「共同参画」2009年 8・9月号

「共同参画」2009年 8・9月号

連載 その3

長期的な視点に立った女性の人生設計を支援するために
「女性のライフプランニング調査研究考察」 文部科学省

平成21年度から、文部科学省による「女性のライフプランニング支援総合推進事業」がスタートし、全国7地域で男女共同参画センターやNPO等を核としたモデル事業が実施されています。

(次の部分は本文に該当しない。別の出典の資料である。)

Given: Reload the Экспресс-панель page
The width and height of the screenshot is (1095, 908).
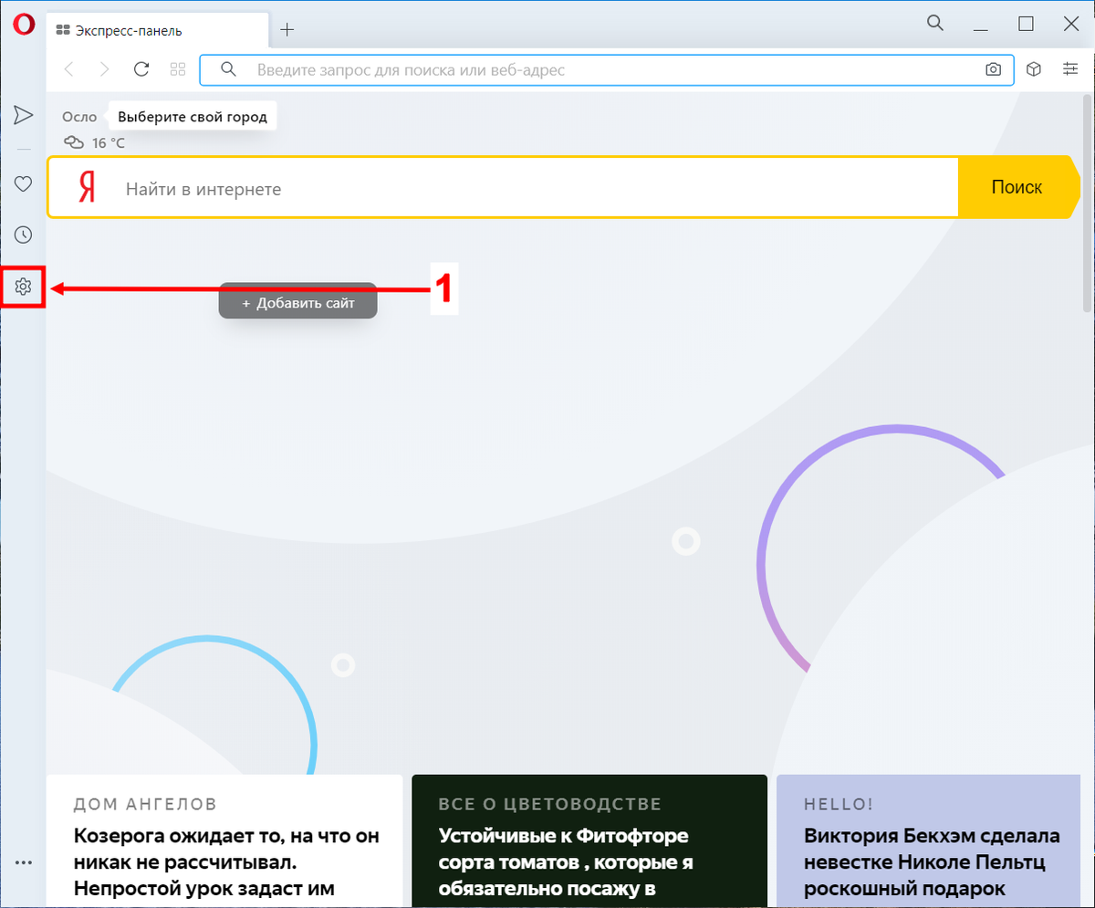Looking at the screenshot, I should coord(141,68).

では、「女性のライフプランニング支援」には、どのようなニーズがあるのでしょうか。

女性の支援ニーズ

平成18年度に内閣府が30代・40代の女性を対象に行った調査によれば、女性の「働き方の希望」は、結婚や出産・子育てといったライフステージによって変化します。子どもが小さな時期には、「働きたくない」という人もいますが、子どもが小学生の頃には9割以上の女性が働くことを希望しています。働き方も、子どもが小さなうちは、在宅や短時間勤務の希望が高く、大きくなるに連れてフルタイムで働くことを希望する人が増えます。しかし「現実」は、働いていない人が希望よりも圧倒的に多く、働き方も子どもの年代を問わずパート・アルバイトに集中しており、希望と現実の間にギャップがみられます。

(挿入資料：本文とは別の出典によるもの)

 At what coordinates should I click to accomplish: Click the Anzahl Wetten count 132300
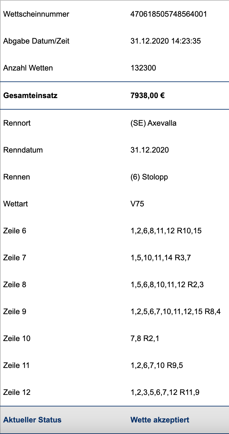coord(143,68)
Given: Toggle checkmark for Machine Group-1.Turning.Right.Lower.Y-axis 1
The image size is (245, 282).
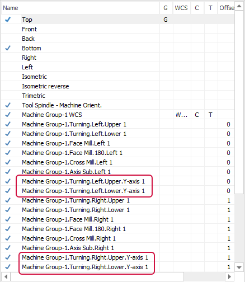Looking at the screenshot, I should [8, 267].
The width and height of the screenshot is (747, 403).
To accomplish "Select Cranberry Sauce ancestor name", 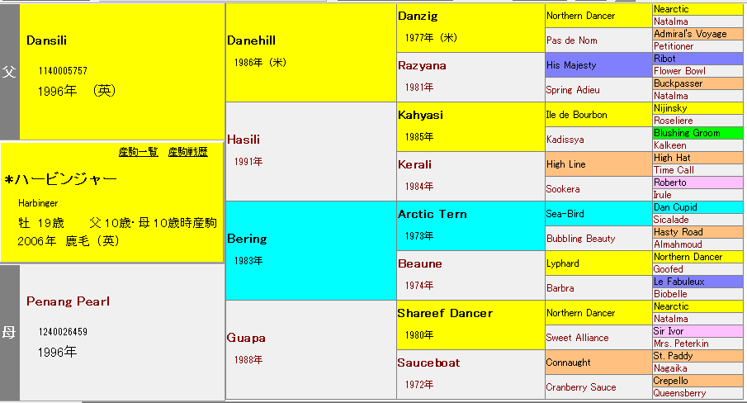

このようなギャップが生じている背景には、結婚・出産を機に就業継続を断念する女性が多い状況や、子育て中の女性が思うような再就職を果たせていない状況があります。近年は、就職して数年の間に離職し、正社員から契約社員等の非正社員に移行してしまう女性が多く、育児休業等の両立環境が整ってきてもそれらを十分活用できない女性が増えているという問題もあります。

企業のニーズ

このような問題は、多くは企業におけるハードな就労環境に起因するものです。しかし、それだけではありません。平成19年度に文部科学省が行った企業に対するヒアリング調査からは、ワーク・ライフ・バランス(WLB)や両立環境が整ってきた企業では、女性社員に、長期的な視点でキャリアを考えた上で、制度を活用して欲しいと考えていることが分かりました。仕事と生活をどのようなバランスで調和させるかは個々人の選択ですが、短時間勤務などを活用する女性の多くがキャリアアップをあきらめてしまっている状況は、企業にとっても望ましいものではありません。また、両立環境が整っても、「キャリアの展望が描けない」という理由で辞めてしまう女性や再就職に踏み切れない女性もいます。

WLBとライフプランニング支援

女性の働き方の「希望と現実のギャップ」を埋めるためには、多様な働き方の希望を持った女性を受け入れられる職場環境づくりとしての「WLB施策」が重要です。同時に、こうした支援策や、結婚・出産などのライフイベントにおいて女性が直面する問題を、女性がよく理解し、長期的な視点で自分のキャリアや人生を考えて、就業選択や制度活用が行えるような支援が必要です。この支援こそが「ライフプランニング支援」です。具体的には、情報提供・相談・研修・ロールモデルや仲間づくり等の支援です。誰もが必要な時期に、地域や職場でこうした支援を受けられるようにするにはどうしたらよいのか。今年度のモデル事業では、具体的な試みが展開されています。